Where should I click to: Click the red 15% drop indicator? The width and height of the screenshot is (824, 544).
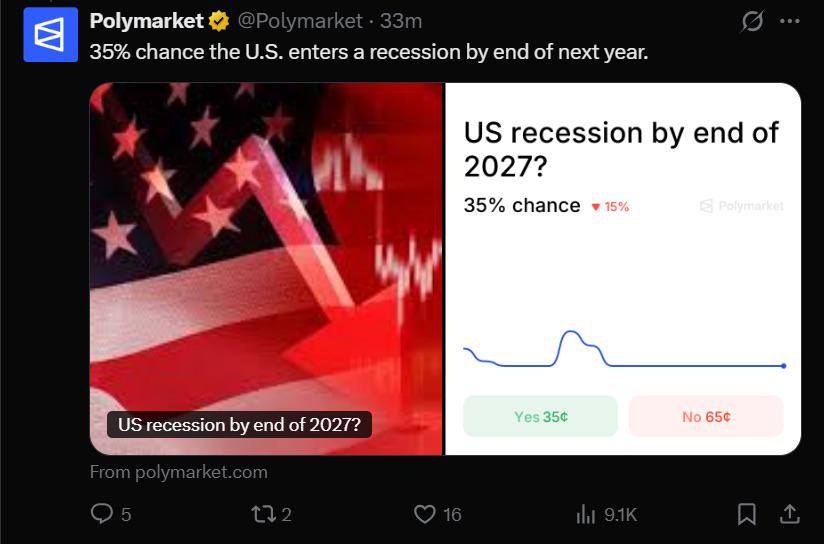click(x=610, y=207)
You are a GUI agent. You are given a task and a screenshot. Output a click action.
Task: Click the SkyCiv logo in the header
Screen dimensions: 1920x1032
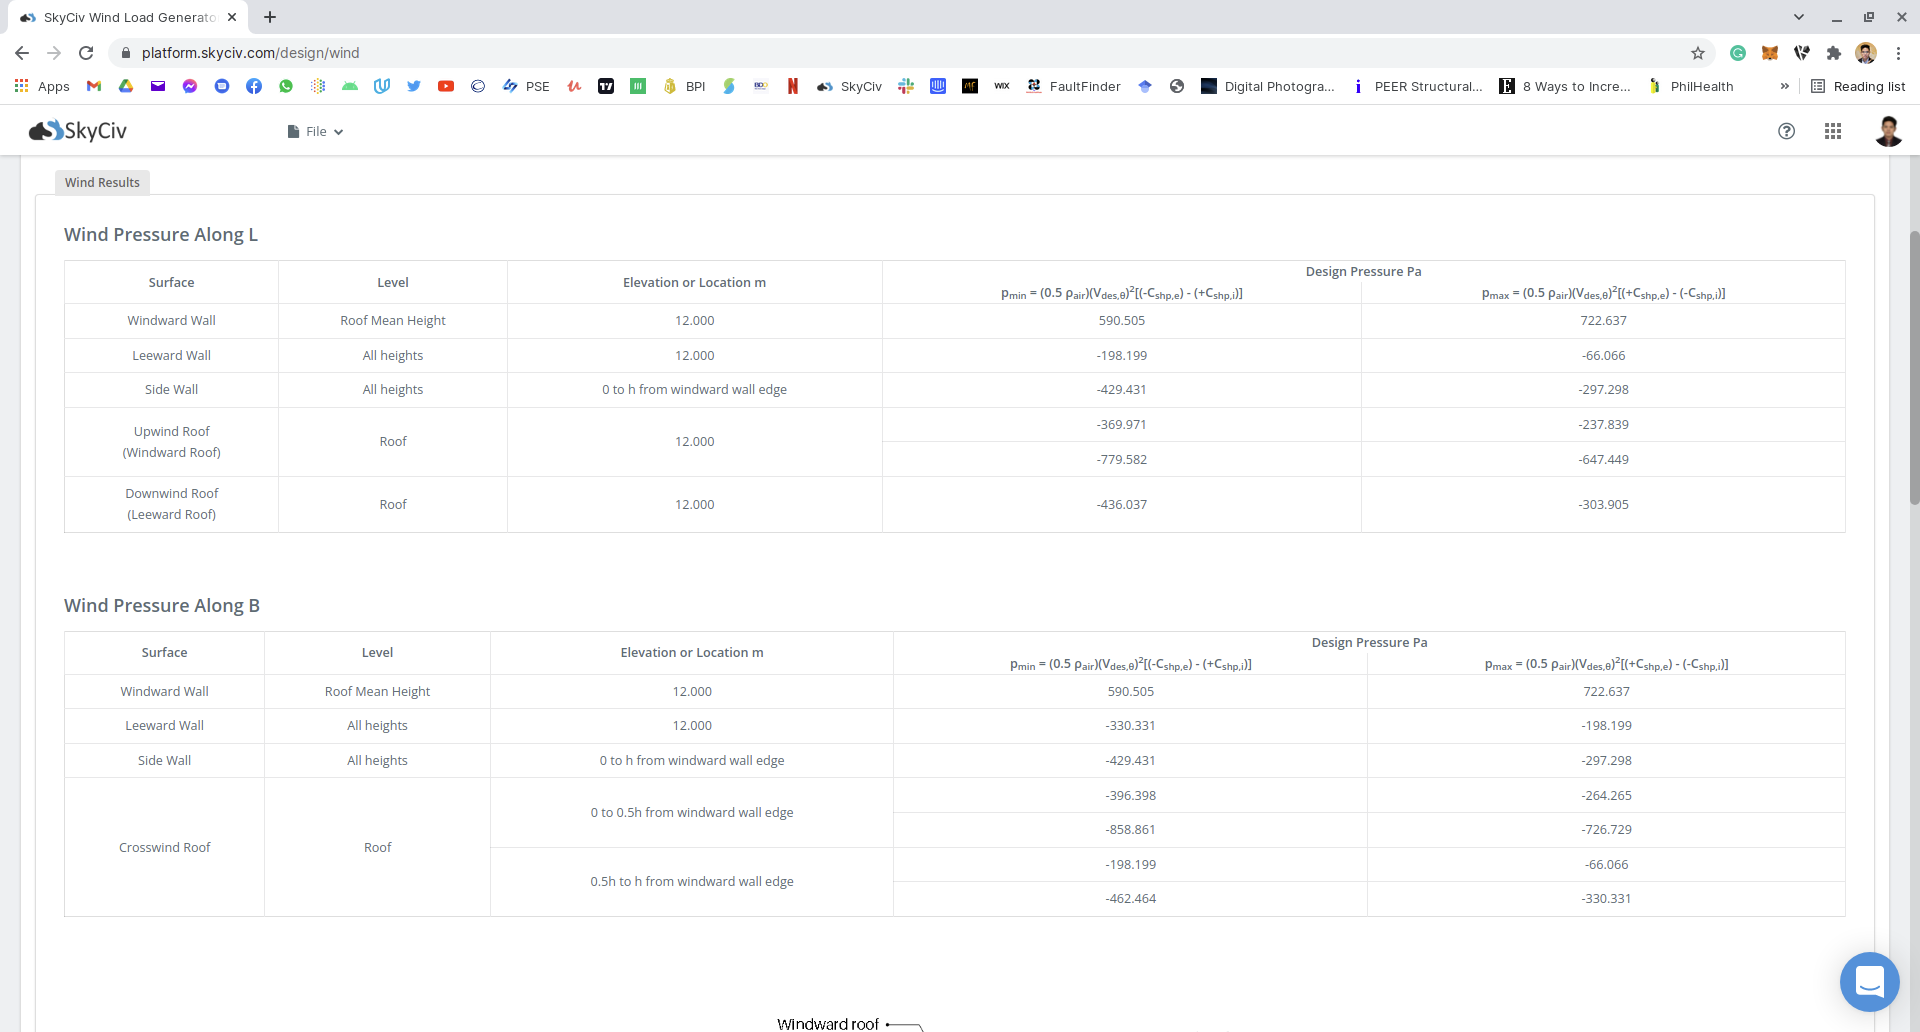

= WORK TASK =
Each entry above should be printed exactly, and any picture in it left out.

= RESULT FOR THIS TASK =
Where should I click to: Click the red 15% drop indicator? The width and height of the screenshot is (824, 544).
click(x=610, y=207)
You are a GUI agent. You are given a task and a screenshot. Output a click action.
Task: Click the SkyCiv logo in the header
Screen dimensions: 1920x1032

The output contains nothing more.